国王は、一拍の後にゆるく首を振って、アナスタシアの頭を上げさせた。
「アナスタシア嬢、どうか自分を責めないでくれ。今回のことはすべてビクトルに非がある」
「なっ、そんなわけないではありませんか!」
ビクトルが慌てて父を見る。しかし、国王の目はそんなビクトルの姿をひどく冷めた目で見つめた。

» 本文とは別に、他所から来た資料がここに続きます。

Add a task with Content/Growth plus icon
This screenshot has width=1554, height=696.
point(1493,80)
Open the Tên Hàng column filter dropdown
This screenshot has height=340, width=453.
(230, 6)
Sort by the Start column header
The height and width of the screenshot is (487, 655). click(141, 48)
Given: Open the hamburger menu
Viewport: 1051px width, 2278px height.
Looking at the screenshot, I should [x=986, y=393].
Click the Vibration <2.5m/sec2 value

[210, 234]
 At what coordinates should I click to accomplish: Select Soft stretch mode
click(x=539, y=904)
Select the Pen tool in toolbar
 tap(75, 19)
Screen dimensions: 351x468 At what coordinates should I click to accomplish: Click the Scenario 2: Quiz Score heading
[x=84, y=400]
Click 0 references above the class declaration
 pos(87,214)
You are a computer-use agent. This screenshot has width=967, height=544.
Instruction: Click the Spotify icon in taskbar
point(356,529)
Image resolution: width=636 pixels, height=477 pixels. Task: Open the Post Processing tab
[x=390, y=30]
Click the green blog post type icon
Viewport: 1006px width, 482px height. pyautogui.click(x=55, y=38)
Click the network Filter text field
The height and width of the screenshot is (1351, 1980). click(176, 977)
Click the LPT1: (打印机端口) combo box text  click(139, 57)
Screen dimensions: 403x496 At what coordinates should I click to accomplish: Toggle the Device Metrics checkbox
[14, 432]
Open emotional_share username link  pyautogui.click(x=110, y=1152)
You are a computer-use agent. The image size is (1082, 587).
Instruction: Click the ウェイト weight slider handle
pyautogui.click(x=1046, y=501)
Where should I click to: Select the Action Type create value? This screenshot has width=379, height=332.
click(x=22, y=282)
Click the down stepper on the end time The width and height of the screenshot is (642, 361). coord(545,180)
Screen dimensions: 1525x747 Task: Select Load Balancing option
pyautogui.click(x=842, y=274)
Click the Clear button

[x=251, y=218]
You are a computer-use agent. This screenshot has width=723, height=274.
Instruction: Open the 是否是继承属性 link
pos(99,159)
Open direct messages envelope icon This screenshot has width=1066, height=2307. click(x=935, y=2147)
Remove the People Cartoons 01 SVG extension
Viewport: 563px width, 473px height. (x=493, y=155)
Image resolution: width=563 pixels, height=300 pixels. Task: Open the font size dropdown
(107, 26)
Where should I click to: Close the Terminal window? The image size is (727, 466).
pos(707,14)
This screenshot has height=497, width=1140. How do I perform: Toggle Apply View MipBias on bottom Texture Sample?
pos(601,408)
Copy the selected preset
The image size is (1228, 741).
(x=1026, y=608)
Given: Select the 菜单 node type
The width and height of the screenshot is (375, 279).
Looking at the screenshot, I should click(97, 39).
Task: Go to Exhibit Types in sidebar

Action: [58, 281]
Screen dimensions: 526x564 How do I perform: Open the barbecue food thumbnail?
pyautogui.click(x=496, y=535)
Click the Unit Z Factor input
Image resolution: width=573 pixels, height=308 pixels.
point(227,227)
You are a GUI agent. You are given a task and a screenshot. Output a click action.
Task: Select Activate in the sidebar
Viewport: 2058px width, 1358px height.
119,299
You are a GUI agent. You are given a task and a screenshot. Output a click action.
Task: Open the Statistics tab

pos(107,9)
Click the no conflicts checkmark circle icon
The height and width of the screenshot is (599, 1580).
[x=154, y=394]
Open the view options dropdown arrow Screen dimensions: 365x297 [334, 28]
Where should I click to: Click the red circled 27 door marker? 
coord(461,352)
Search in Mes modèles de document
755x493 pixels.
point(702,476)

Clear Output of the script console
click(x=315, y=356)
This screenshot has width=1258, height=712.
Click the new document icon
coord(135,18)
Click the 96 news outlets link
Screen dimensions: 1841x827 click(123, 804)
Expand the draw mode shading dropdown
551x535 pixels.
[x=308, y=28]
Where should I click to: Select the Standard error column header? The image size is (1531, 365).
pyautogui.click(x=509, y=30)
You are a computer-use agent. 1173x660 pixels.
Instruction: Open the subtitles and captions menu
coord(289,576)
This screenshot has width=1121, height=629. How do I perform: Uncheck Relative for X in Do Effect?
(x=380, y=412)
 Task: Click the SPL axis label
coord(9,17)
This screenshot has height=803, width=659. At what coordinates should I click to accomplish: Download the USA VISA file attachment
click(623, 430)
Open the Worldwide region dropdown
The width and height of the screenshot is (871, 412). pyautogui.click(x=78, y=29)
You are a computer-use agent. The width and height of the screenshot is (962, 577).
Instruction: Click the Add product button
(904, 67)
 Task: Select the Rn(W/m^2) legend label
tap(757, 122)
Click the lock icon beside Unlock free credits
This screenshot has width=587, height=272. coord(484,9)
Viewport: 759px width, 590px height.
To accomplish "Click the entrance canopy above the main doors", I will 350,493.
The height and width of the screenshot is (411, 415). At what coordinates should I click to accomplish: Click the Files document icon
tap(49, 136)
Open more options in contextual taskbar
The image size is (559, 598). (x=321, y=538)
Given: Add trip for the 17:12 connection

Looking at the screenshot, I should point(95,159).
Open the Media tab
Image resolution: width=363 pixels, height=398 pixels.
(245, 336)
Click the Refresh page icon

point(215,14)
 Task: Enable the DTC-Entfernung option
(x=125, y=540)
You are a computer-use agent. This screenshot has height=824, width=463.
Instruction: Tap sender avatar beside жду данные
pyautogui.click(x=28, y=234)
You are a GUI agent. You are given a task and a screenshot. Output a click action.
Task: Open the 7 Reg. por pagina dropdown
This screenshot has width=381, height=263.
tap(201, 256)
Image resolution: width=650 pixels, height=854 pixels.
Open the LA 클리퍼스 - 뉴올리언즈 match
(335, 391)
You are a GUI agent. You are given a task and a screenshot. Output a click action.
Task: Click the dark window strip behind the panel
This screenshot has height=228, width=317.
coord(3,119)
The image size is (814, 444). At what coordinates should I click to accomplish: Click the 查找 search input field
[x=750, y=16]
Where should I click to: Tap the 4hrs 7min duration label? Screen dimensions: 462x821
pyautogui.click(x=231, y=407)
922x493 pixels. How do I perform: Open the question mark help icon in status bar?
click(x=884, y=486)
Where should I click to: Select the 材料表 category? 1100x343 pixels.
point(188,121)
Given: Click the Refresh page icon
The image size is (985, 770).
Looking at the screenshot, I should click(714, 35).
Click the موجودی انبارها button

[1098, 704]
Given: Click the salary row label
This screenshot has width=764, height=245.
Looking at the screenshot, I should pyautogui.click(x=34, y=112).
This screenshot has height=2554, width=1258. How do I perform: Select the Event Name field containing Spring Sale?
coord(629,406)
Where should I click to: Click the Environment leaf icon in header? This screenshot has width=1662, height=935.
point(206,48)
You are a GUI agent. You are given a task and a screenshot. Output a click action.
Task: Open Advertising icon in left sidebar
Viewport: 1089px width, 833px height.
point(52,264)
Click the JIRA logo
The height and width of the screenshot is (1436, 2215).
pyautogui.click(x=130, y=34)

「うるさい。なぜお前は自分に非がないと思えるのか、疑問でしょうがないわ。…お前の望み通り、アナスタシア嬢とは婚約解消とさせてもらおう。もちろん、お前の有責でな」
「有責だなんて…話し合いの末の結果ではありませんか!なぜ私の経歴にケチをつけなければならないのですか!」
普段冷静なビクトルにしては珍しく、声を荒げて立ち上がった。アナスタシアは、こんなときなのに、王子が大声を出すのを初めて聞いたな、と呑気なことを考えていた。
王妃が大きくため息をつく。
「あなたが、人の心を理解できないからです。臣下は盤上の駒ではなく、血の通った人間なのですよ」
「王は、人の心がわからぬようでは務まらぬ。人の心がわかってはじめて、非道にも思える判断ができるのだ。ビクトルよ、お前は王の器ではない。王位は第二王子に継がせることにする」
「そ、そんな…私のほうが優秀ではありませんか…」
ビクトルの顔がみるみる青ざめていく。彼は、第一子であり、兄弟で最も優れた自分が王になる未来を疑ったことなどなかった。
「勉学の優秀さだけでは王の器は測れぬ。今まで王太子を決めていなかったのは、そこを見極めるためだ」
ビクトルは言葉が出てこないようだった。
アナスタシアは、ああ、あのときの私と同じなのだな、と感じた。
まだ正式に決まっていないだけで、第一王子と王太子は同義であると信じていた。周りは当然のようにビクトルが王になる前提で動いていたのだから。
その足場が急に崩れて、どうしていいかわからないのだろう。
婚約に対するビクトルの思惑を理解したときの、アナスタシアと同じ。
アナスタシアは、あれからずっと空虚な気持ちで生きてきた。そこにいるのにいないような、何のために生きているのかわからなくなるような。
今、ビクトルが同じような状況になってみて、別にざまあみろという感情はわかないのだな、と冷静に自分を振り返っていた。
もはや、アナスタシアにとってビクトルは感情を動かす対象ではなくなっていたようだ。